EXERCISE BRIEF:
Answer these about the post on the Cluetrain Manifesto:
1. In what year was the website "The Cluetrain Manifesto" created?
2. Who published the post, and on what date?
3. What does thesis 7 state?

SOURCE DOCUMENT:
=======

Here’s the recording of the interview if you’d like to listen:

 


11 Years On, Are Businesses Really More Social?

Published on June 29th, 2010 by Mitchell Harper

Back in 1999 a few smart guys from IBM, Sun, the Linux Journal and the NPR got together and created a website called “The Cluetrain Manifesto”. The website went on to become a best-selling book which included ideas around how self-forming markets will change the ways companies do business and communicate with their customers.

Here’s part of a review for the book from Amazon:

“I don’t much care for business books. But this one blows away the category. Business is, after all, not about dollars. It is about people. Dollars are simply a way to keep score. And what could be more human than conversations? The notion that markets are really conversations is so old it’s new. The Cluetrain Manifesto shows how we humans lost our way accepting the command and control structure and format of modern business. We have been engaged in a one-way conversation, with companies doing all the talking, while most folks tuned out the message.”

So, 11 years after the book was first published, have we indeed moved to a more market-driven approach to running and growing businesses? Have social tools enabled previously “trapped” employees to share their voices?

Below I’ve published the 95 theses from the website. The wording is “so 1999″ but the ideas are what count. How many of these theses wouldn’t have come true if Facebook or Twitter didn’t exist?

  1. Markets are conversations.
  2. Markets consist of human beings, not demographic sectors.
  3. Conversations among human beings sound human. They are conducted in a human voice.
  4. Whether delivering information, opinions, perspectives, dissenting arguments or humorous asides, the human voice is typically open, natural, uncontrived.
  5. People recognize each other as such from the sound of this voice.
  6. The Internet is enabling conversations among human beings that were simply not possible in the era of mass media.
  7. Hyperlinks subvert hierarchy.
  8. In both internetworked markets and among intranetworked employees, people are speaking to each other in a powerful new way.
  9. These networked conversations are enabling powerful new forms of social organization and knowledge exchange to emerge.
  10. As a result, markets are getting smarter, more informed, more organized. Participation in a networked market changes people fundamentally.

=======

PROVIDED DATA:
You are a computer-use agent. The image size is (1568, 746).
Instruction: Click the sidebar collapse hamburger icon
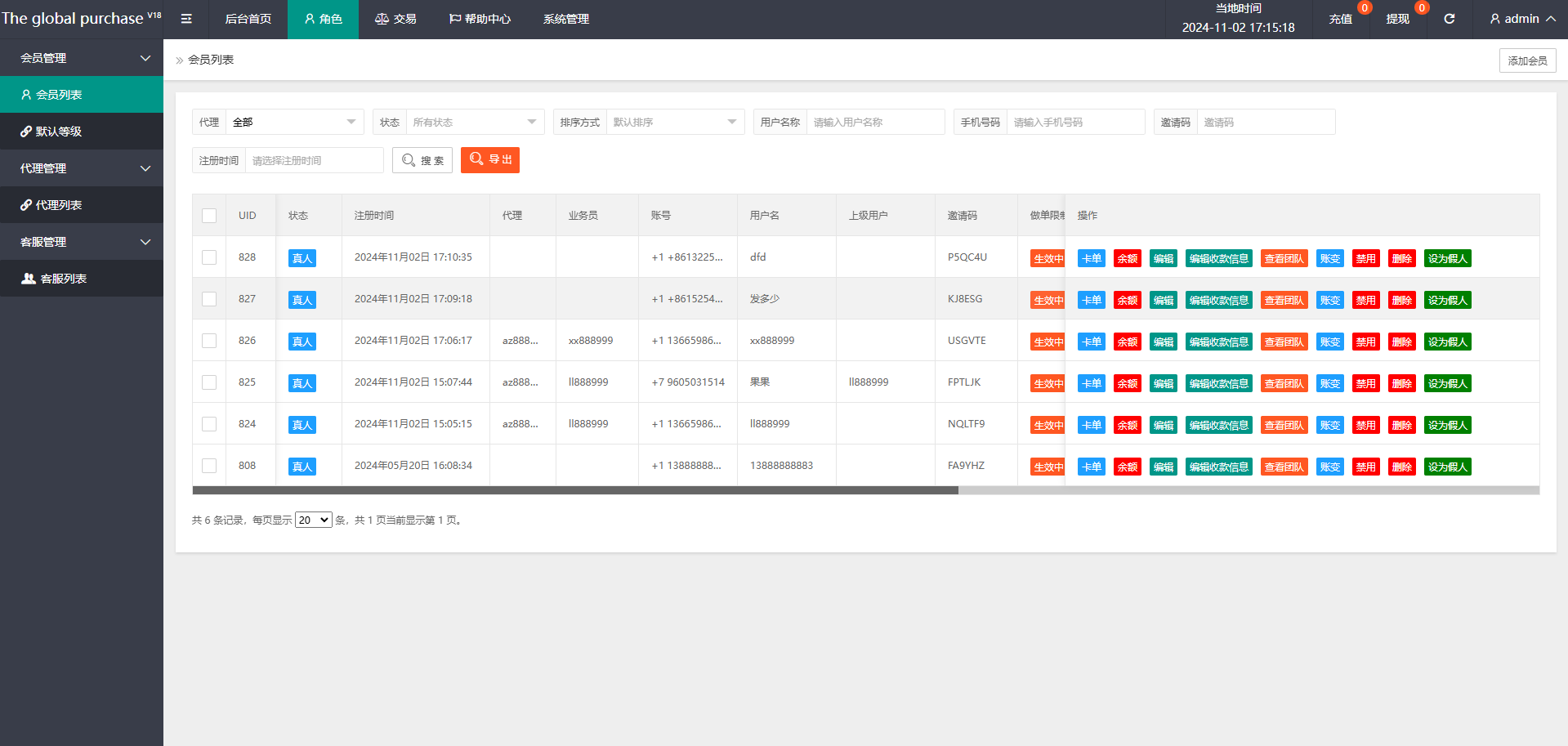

=======

RESPONSE:
1. 1999
2. Mitchell Harper, on June 29th, 2010
3. Hyperlinks subvert hierarchy.